I am interested in hearing the responses on this one.

From my understanding the EDIT, RESTRUCTURE command will do this.

But, I had also been told it is not a good idea to use this command as it can cause issues. Something to the effect that it is only changing the structure on the surface?

~Doug
bfrandsen
6-Contributor
(To:hspaulding)

In Creo 2.0 you can drag'n'drop the components directly in the model tree, just like reorder of features.

/Bjarne

First, I would like to thank everyone who responded.


I tried the EDIT/RESTRUCTURE method and the DRAG AND DROP. This worked on some of the parts, but not all.


I kept getting the message “Attempts to append parent after child. Aborting restructure”.


Apparentlysome parent /child relationships in the sub-assembly is preventing this from working on some.

egifford
4-Participant
(To:hspaulding)

****************

**Stated exercise A**
Print the portion of the forum discussion on restructuring Creo assemblies from "In Creo 2.0" up to and including "but not all.", with no changes.
**Stated exercise B**
Arrange the lines of the listing from the line with "The image size is (784, 1556)." up to and including the line with "click(x=41, y=1478)" as a JSON list of strings, one string per line and blank lines omitted. Include no other lines.

****************

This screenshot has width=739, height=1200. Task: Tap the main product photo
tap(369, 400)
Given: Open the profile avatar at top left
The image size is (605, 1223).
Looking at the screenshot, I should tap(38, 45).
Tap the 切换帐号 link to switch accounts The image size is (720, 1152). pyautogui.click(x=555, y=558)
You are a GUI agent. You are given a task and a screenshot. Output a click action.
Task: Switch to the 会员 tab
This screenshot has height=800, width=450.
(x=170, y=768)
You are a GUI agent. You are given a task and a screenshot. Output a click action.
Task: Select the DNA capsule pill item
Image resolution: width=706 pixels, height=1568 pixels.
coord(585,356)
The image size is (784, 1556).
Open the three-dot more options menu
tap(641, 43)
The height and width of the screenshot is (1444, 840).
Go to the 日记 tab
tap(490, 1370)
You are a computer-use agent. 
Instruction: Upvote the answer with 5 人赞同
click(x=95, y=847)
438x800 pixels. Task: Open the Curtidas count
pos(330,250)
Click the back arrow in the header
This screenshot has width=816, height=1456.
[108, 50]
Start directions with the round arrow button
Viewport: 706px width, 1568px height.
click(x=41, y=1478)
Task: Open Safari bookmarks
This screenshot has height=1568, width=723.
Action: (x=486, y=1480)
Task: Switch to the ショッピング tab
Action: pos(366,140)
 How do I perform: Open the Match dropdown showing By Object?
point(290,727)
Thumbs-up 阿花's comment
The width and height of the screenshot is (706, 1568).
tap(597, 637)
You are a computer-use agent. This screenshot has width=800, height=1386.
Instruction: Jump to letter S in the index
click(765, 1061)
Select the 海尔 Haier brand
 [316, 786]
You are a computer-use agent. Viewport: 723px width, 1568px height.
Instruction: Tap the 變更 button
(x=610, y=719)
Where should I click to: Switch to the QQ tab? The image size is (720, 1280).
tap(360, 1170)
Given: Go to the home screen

****************

**Task response A**
In Creo 2.0 you can drag'n'drop the components directly in the model tree, just like reorder of features.

/Bjarne

First, I would like to thank everyone who responded.


I tried the EDIT/RESTRUCTURE method and the DRAG AND DROP. This worked on some of the parts, but not all.

**Task response B**
[
  "The image size is (784, 1556).",
  "Open the three-dot more options menu",
  "tap(641, 43)",
  "The height and width of the screenshot is (1444, 840).",
  "Go to the 日记 tab",
  "tap(490, 1370)",
  "You are a computer-use agent. ",
  "Instruction: Upvote the answer with 5 人赞同",
  "click(x=95, y=847)",
  "438x800 pixels. Task: Open the Curtidas count",
  "pos(330,250)",
  "Click the back arrow in the header",
  "This screenshot has width=816, height=1456.",
  "[108, 50]",
  "Start directions with the round arrow button",
  "Viewport: 706px width, 1568px height.",
  "click(x=41, y=1478)"
]